To avoid disappointment, when setting your goal ensure it is ACHIEVABLE. Ascertain your long term goal and create shorter term goals which are less complicated and easier to achieve.

An important thing to take note of when planning out your goals is whether or not they are REALISTIC. You are the only one who can determine just how high your goal should be. In certain circumstances, high goals are easier to achieve in the long run because they are more intrinsically motivated. This is why it is important to make sure each and every goal you set follows the SMART principles, otherwise that dream of yours will seem too far away to grasp.

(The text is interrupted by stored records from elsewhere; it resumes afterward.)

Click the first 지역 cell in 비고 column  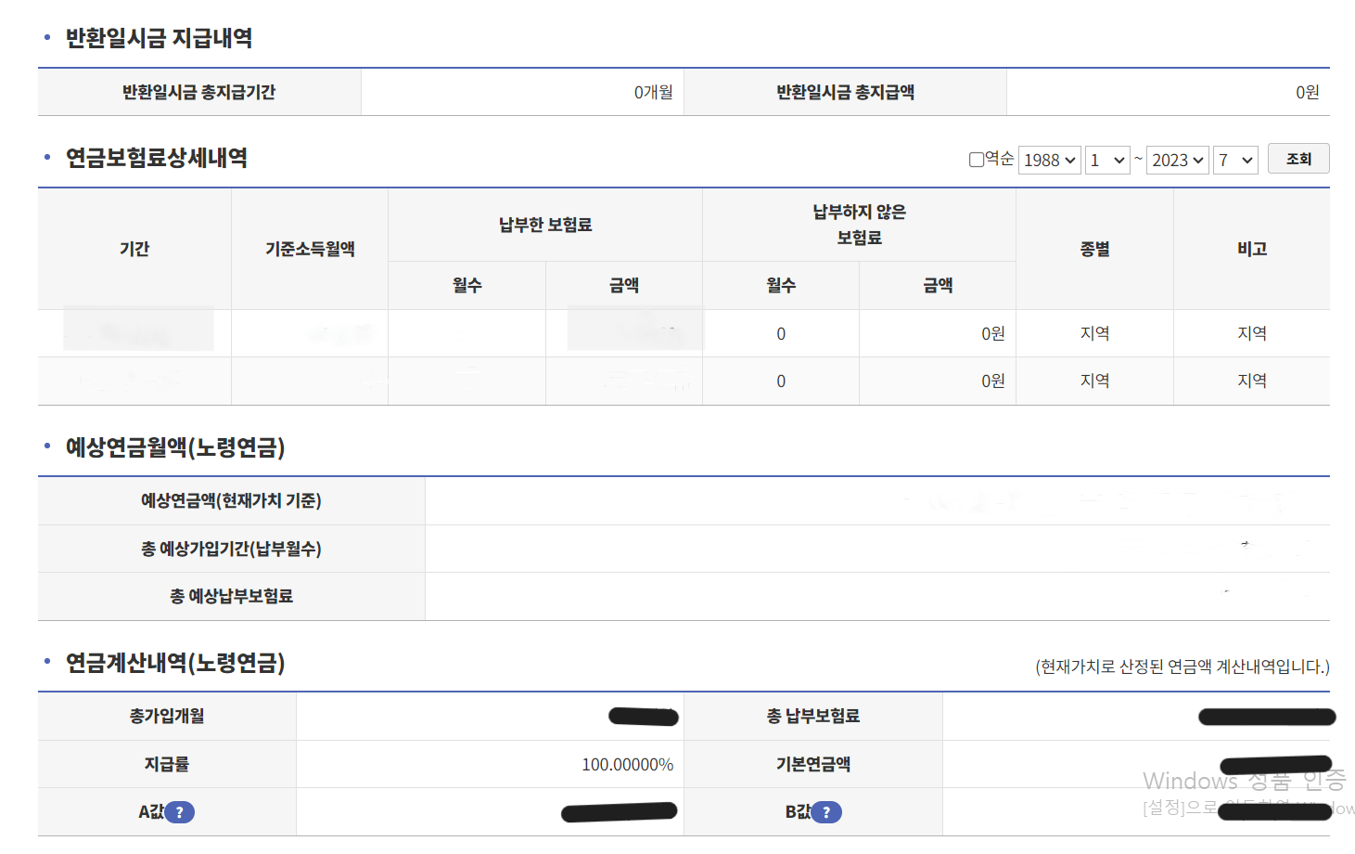[1252, 332]
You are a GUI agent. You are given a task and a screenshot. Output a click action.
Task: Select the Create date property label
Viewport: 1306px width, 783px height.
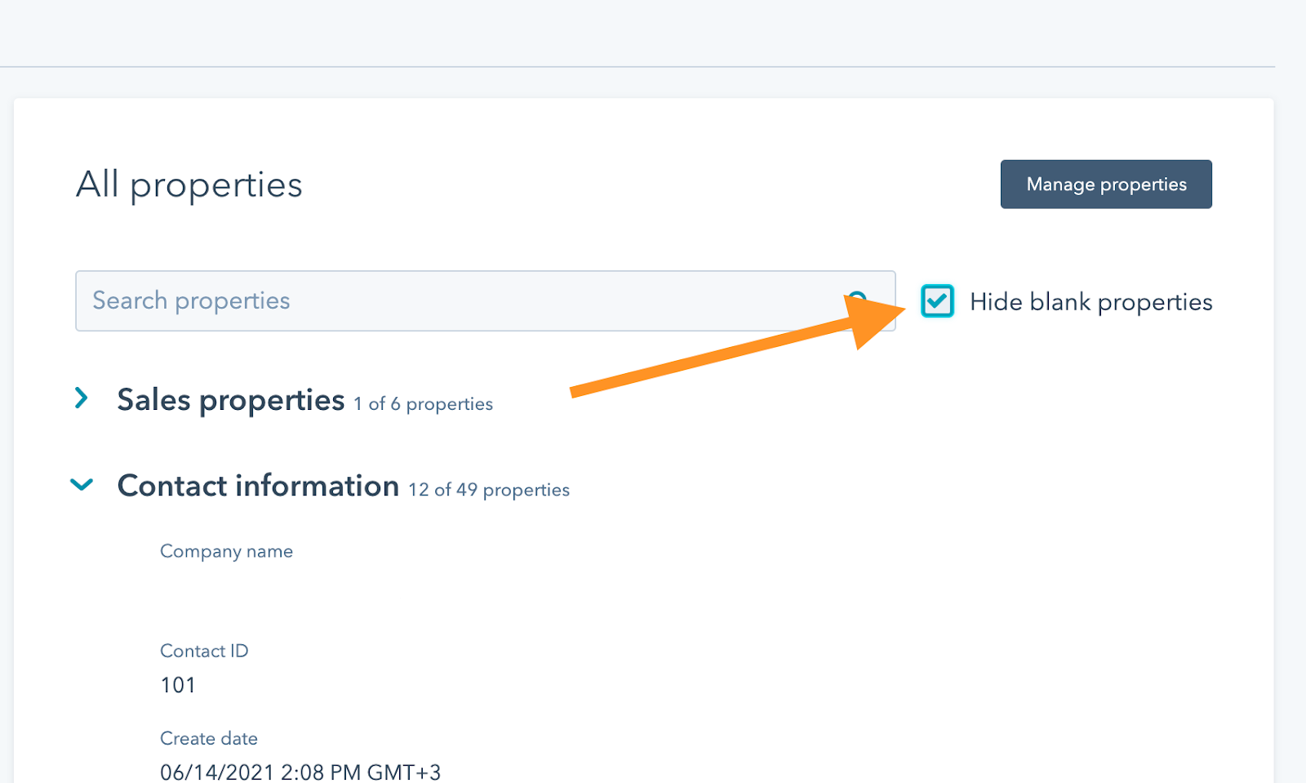pos(209,738)
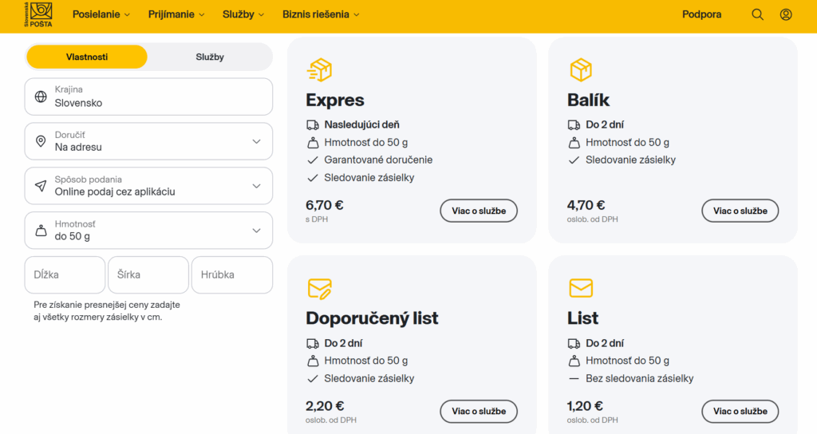The image size is (817, 434).
Task: Open the Posielanie menu
Action: click(x=101, y=14)
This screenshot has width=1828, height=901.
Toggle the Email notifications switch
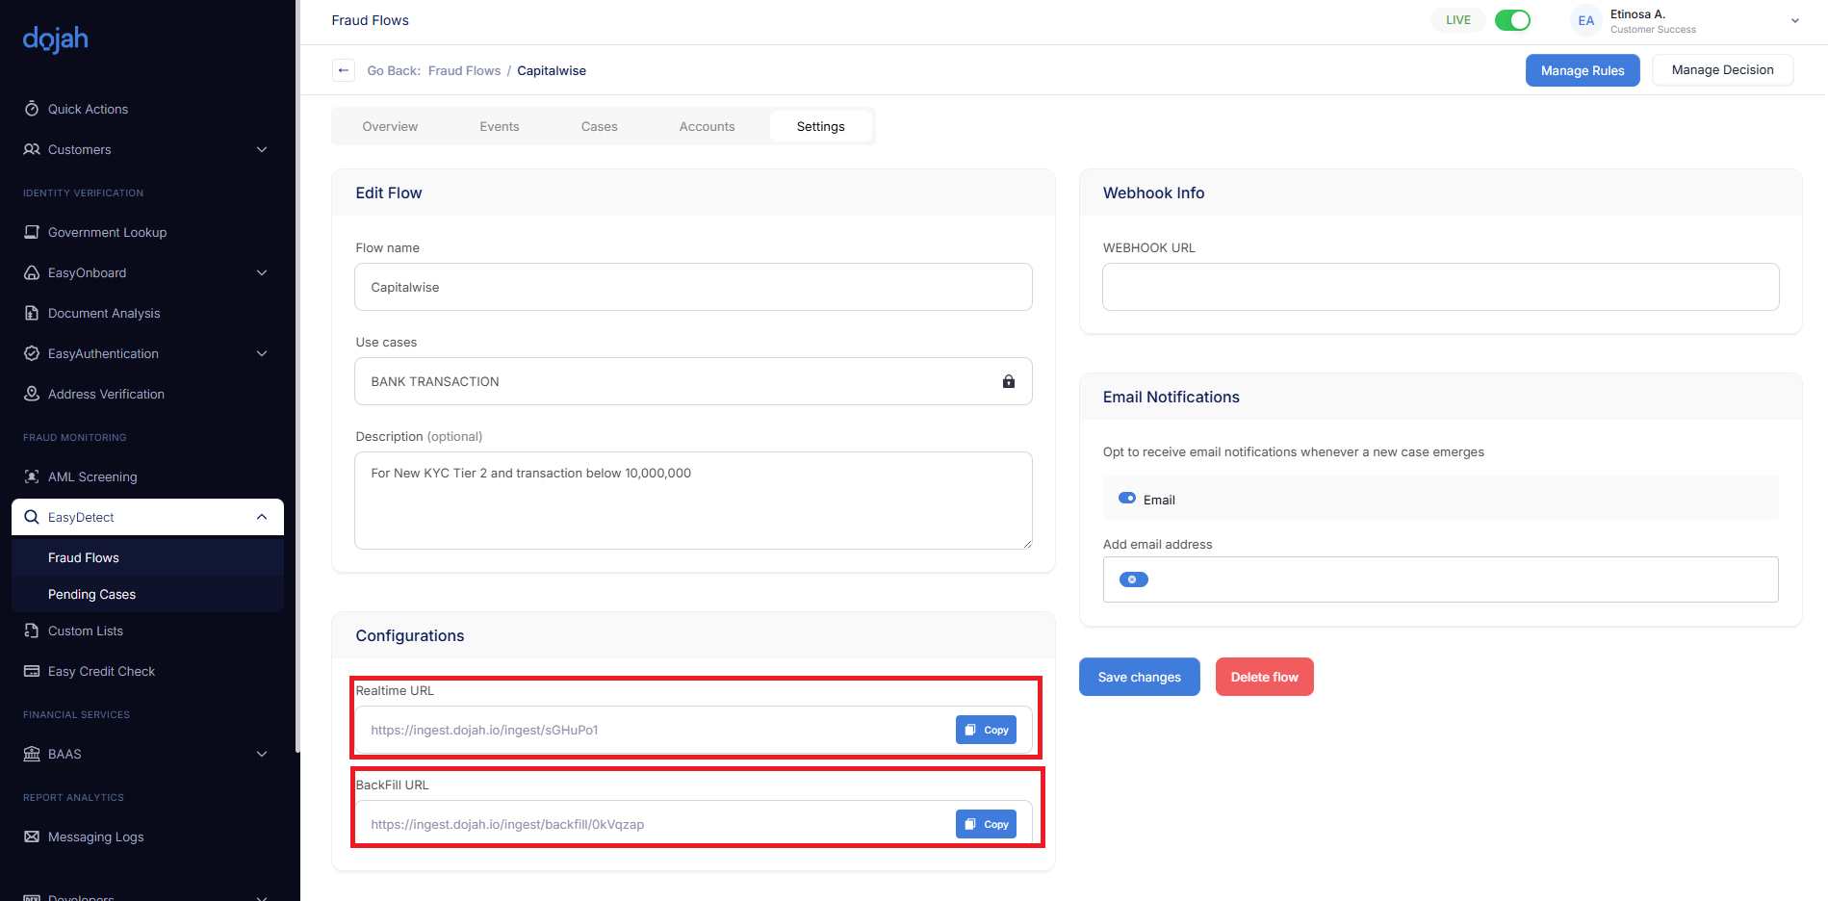coord(1126,499)
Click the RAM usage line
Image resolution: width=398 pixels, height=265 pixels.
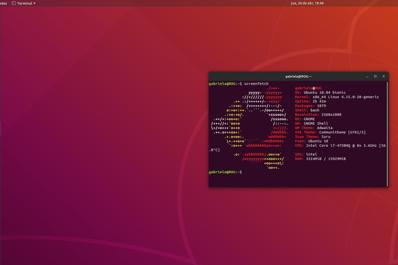pyautogui.click(x=320, y=159)
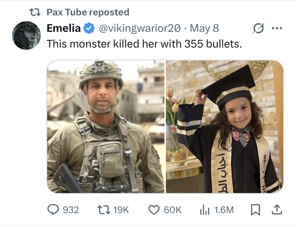
Task: Click the display name "Emelia"
Action: click(64, 28)
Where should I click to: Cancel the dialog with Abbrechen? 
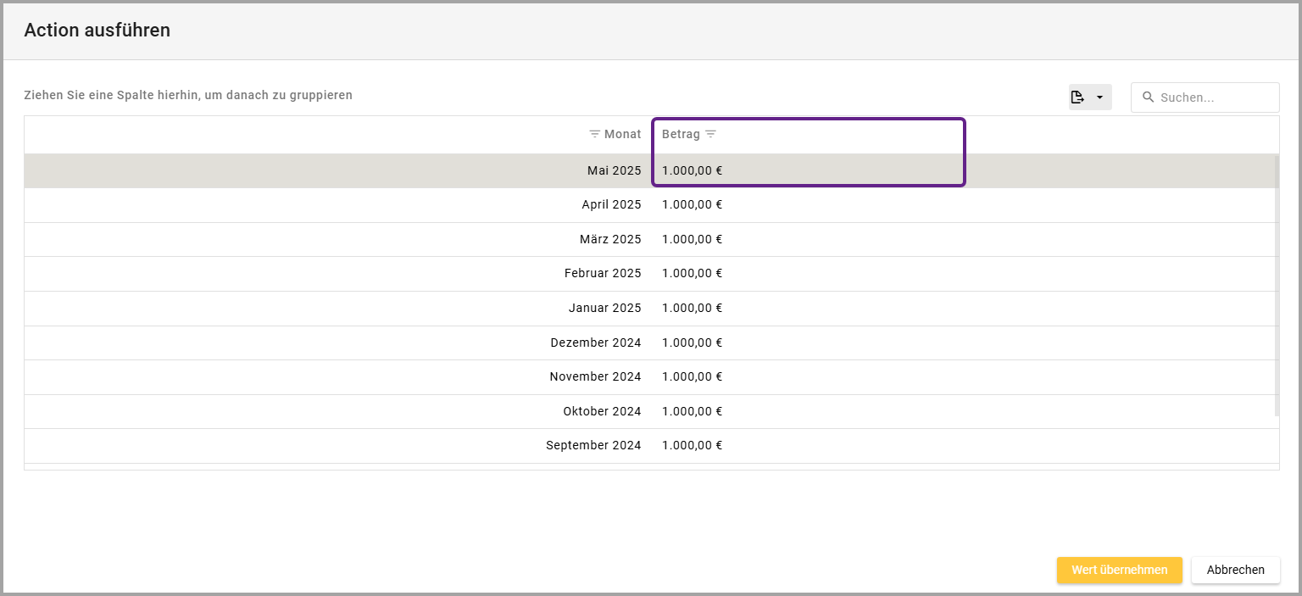click(1235, 570)
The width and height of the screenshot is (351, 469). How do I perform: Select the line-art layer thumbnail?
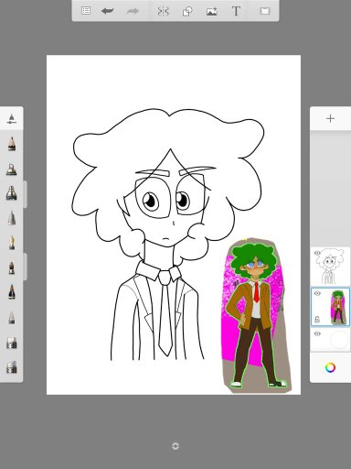tap(330, 267)
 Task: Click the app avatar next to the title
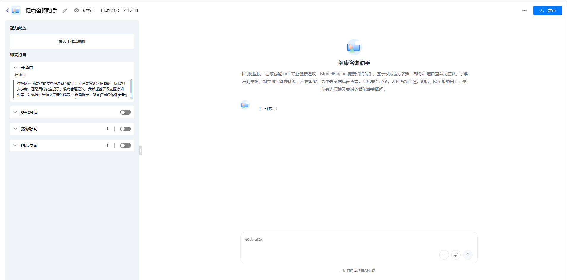coord(16,10)
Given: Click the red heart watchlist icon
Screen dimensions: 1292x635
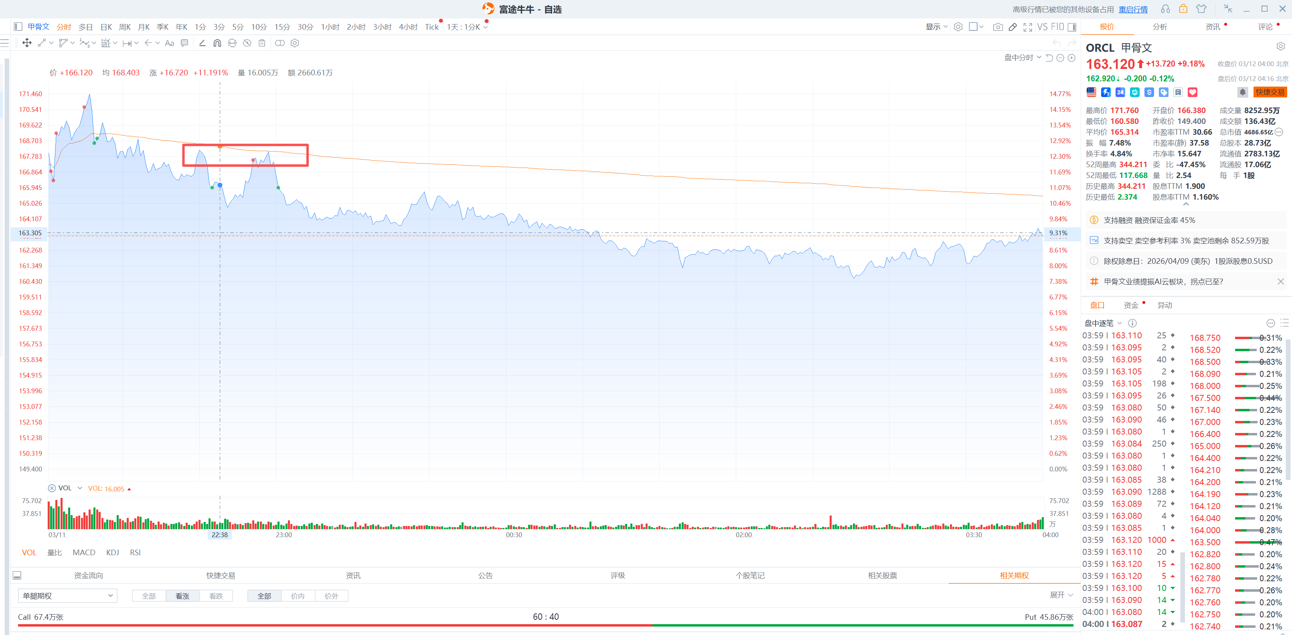Looking at the screenshot, I should tap(1193, 92).
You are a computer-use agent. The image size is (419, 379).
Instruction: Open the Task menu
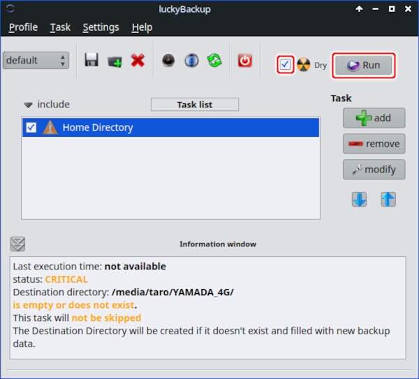(x=60, y=27)
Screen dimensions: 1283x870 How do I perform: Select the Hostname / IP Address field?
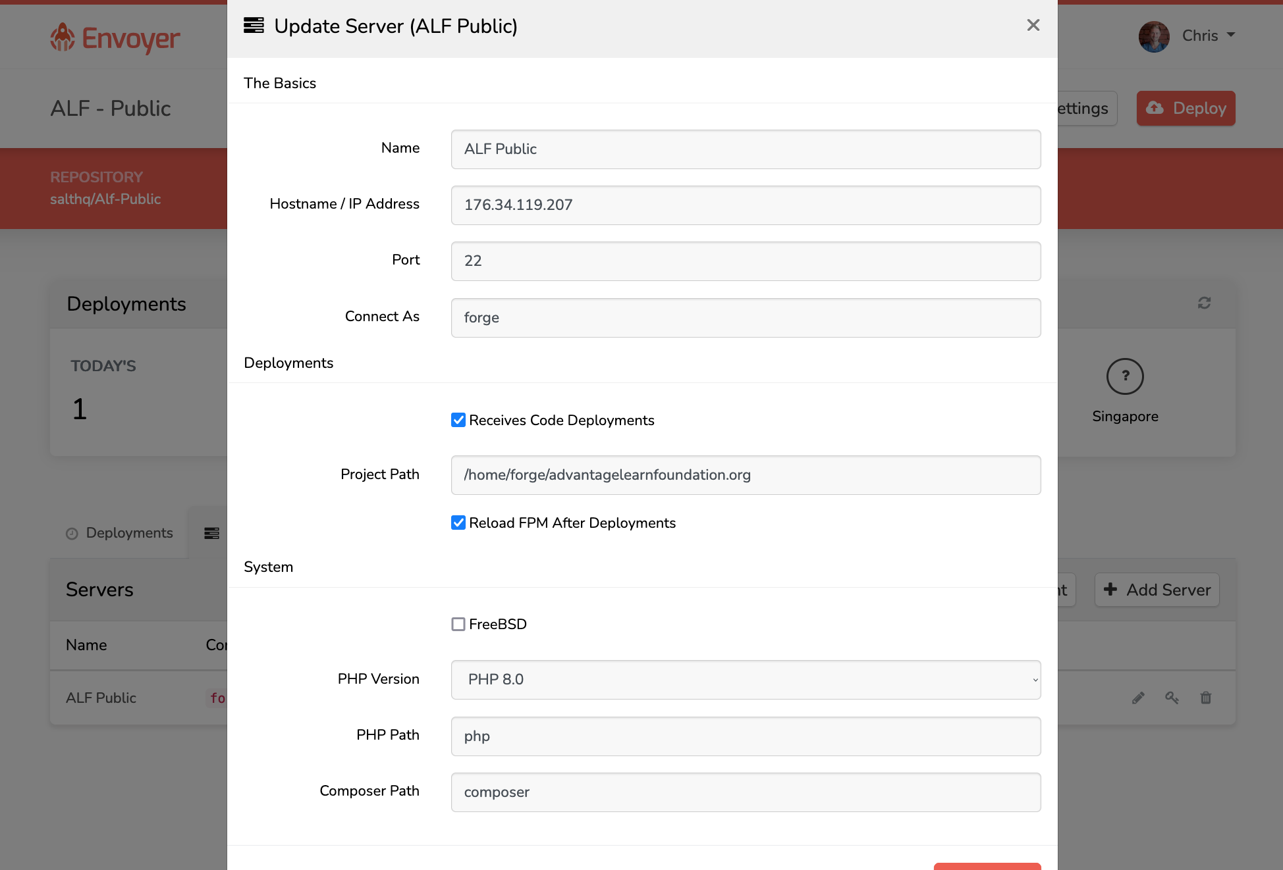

When setting goals you should consider the TIME frame in which it is to be completed in. Make this time specific. ‘On March 30th, I wish to have become faster at sprinting in a bicycle race by completing two sprint training sessions per week for six weeks.’


Different types of Goals:

Not only should you reflect on how to set goals but also the different types of goals that exist:

OUTCOME goals are very vague in nature. For example, ‘I want to be better

PERFORMANCE goals are specific to performance, such as ‘I want to run a sub 4h marathon

PROCESS goals are how you would achieve either an Outcome or Performance goal. ‘In order to run a sub 4h marathon, I am going to improve my lactate threshold when running.’

So there you have it. Goal setting is an effective way of getting what you want. Be methodical and really think about the goals you want to achieve. Consider the SMART principles and what type of goal you are setting, whether it be Outcome, Performance or Process.